L’une des grandes différences entre l’élection et le tirage au sort tient aussi dans le fait que les politiciens élus le sont pour la durée de leur mandat et qu’ils bénéficient d’une impunité flagrante tandis que les « tirés au sort » sont révocables immédiatement en cas de faute ou de fraude !...

Le tirage au sort évite la création de partis politiques puissants où tout le monde se « serre les coudes » lorsqu’apparait un problème de corruption, comme je l’ai tant expliqué dans ce blog !...

 

On doit aussi se demander « Pourquoi la démocratie directe et le tirage au sort sont-ils maintenus en dehors du débat public ?... », alors qu’il y a des avantages évidents au tirage au sort pour la direction de la société par rapport au système électoral actuel !...

En fait, tout simplement, parce que les élites qui tiennent le pouvoir depuis de siècles n’en veulent surtout pas !...

Ce serait une remise en cause des « avantages acquis », ce dont aucun des politiciens ne veut !...

Le confort des Palais de la république, les rémunérations généreuses, les possibilités de commissions, ou même de rétro-commissions, sur des contrats industriels ou des appels d’offre, constituent une manne dont il est vraiment difficile de se priver d’autant plus que l’impunité est la règle car les juges sont nommés par le pouvoir !...

Ceci est valable dans toutes les démocraties représentatives où les candidats sont remarqués par leur aptitude à débattre, tout en ne remettant surtout jamais le système en cause en sachant bien que la soumission au parti est la meilleure façon d’arriver jusqu’au sommet afin d’obtenir les avantages qui y sont liés.

Depuis les révolutions anglaise, américaine et française, le pouvoir est confisqué par des oligarchies de politiciens professionnels qui se cooptent en choisissant naturellement ceux qui sont prêts à se ˝fondre dans le moule˝, en fait ceux dont l’ambition les porte à toutes les bassesses démagogiques.

Dans une caste sans scrupule, arrogante et cynique, plus occupée à s’auto-reproduire qu’à donner réellement le pouvoir au peuple, le but est d’être élu puis de se maintenir au pouvoir afin de bénéficier des nombreux avantages de la fonction !...

D’ailleurs, le mépris du peuple était déjà contenu dans l’appréciation de l’abbé Sieyès, l’un des rédacteurs de la constitution révolutionnaire qui expliquait : « Il faut écarter le peuple en corps du gouvernement » et créer un « corps choisi de citoyens » qui constituera « une classe de professionnels de la politique ».

Cette idée a été retenue par les révolutionnaires et l’assemblée constituante s’est naturellement composée de citoyens qui s'estimaient supérieurs aux autres et voués à diriger un peuple composé d’ignares justes bons à donner leurs voix lors des suffrages, et à se taire ensuite !...

Sieyès a aussi expliqué que : « Les citoyens qui se nomment des représentants renoncent et doivent renoncer à faire eux-mêmes la loi ; ils n’ont pas de volonté particulière à imposer.
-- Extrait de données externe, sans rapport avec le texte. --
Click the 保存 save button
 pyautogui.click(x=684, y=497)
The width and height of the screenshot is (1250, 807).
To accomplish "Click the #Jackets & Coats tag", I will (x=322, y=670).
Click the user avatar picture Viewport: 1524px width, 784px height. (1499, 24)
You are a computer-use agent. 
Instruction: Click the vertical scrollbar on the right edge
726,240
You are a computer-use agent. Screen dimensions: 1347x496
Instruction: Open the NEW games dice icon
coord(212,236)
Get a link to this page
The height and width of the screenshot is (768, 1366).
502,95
S’ils dictaient des volontés, la France ne serait plus cet État représentatif ; ce serait un État démocratique. Le peuple, je le répète, dans un pays qui n’est pas une démocratie (et la France ne saurait l’être), le peuple ne peut parler, ne peut agir que par ses représentants. »

Ce discours date du 7 septembre 1789.

On ne saurait dire mieux aux citoyens : « Votez, puis bouclez là !... ».

Cette hégémonie d’une classe de politiciens s’arrogeant tous les pouvoirs et les richesses dure toujours et c’est bien la raison pour laquelle aucun parti politique ne veut débattre de l’introduction de la démocratie directe, via des référendums, et encore moins instituer le tirage au sort !...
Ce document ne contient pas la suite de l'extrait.